====== DATA RECORDS
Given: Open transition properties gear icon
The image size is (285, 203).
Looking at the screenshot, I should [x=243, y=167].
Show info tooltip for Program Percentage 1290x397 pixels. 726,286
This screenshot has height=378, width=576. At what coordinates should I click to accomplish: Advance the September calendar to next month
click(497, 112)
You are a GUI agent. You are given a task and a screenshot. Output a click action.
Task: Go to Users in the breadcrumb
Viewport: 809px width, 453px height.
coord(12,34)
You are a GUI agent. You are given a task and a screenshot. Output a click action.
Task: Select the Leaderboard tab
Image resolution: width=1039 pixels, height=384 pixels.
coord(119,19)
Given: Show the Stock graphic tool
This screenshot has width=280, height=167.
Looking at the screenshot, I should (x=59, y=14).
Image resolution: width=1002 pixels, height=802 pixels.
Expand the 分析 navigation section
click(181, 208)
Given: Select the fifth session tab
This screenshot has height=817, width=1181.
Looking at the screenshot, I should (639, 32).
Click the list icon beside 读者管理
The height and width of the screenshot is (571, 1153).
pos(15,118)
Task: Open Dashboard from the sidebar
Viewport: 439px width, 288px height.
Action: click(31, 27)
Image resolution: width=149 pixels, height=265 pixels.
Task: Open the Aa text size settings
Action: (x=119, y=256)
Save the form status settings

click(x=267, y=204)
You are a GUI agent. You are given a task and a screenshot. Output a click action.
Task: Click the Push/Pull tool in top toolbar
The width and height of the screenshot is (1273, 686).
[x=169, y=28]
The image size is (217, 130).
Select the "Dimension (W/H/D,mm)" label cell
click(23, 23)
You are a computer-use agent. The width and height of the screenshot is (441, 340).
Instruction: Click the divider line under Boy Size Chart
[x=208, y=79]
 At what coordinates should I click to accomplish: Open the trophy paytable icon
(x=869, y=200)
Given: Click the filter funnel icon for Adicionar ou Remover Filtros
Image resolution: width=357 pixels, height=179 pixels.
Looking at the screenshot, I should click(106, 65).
============
_ABOUT THIS TASK_
Please give an exact copy of the lines above, beginning with the line containing "Task: Select the Leaderboard tab" and running through the line containing "Task: Click the Push/Pull tool in top toolbar", and of no other lines.

_TASK RESPONSE_
Task: Select the Leaderboard tab
Image resolution: width=1039 pixels, height=384 pixels.
coord(119,19)
Given: Show the Stock graphic tool
This screenshot has width=280, height=167.
Looking at the screenshot, I should (x=59, y=14).
Image resolution: width=1002 pixels, height=802 pixels.
Expand the 分析 navigation section
click(181, 208)
Given: Select the fifth session tab
This screenshot has height=817, width=1181.
Looking at the screenshot, I should (639, 32).
Click the list icon beside 读者管理
The height and width of the screenshot is (571, 1153).
pos(15,118)
Task: Open Dashboard from the sidebar
Viewport: 439px width, 288px height.
Action: click(31, 27)
Image resolution: width=149 pixels, height=265 pixels.
Task: Open the Aa text size settings
Action: (x=119, y=256)
Save the form status settings

click(x=267, y=204)
You are a GUI agent. You are given a task and a screenshot. Output a click action.
Task: Click the Push/Pull tool in top toolbar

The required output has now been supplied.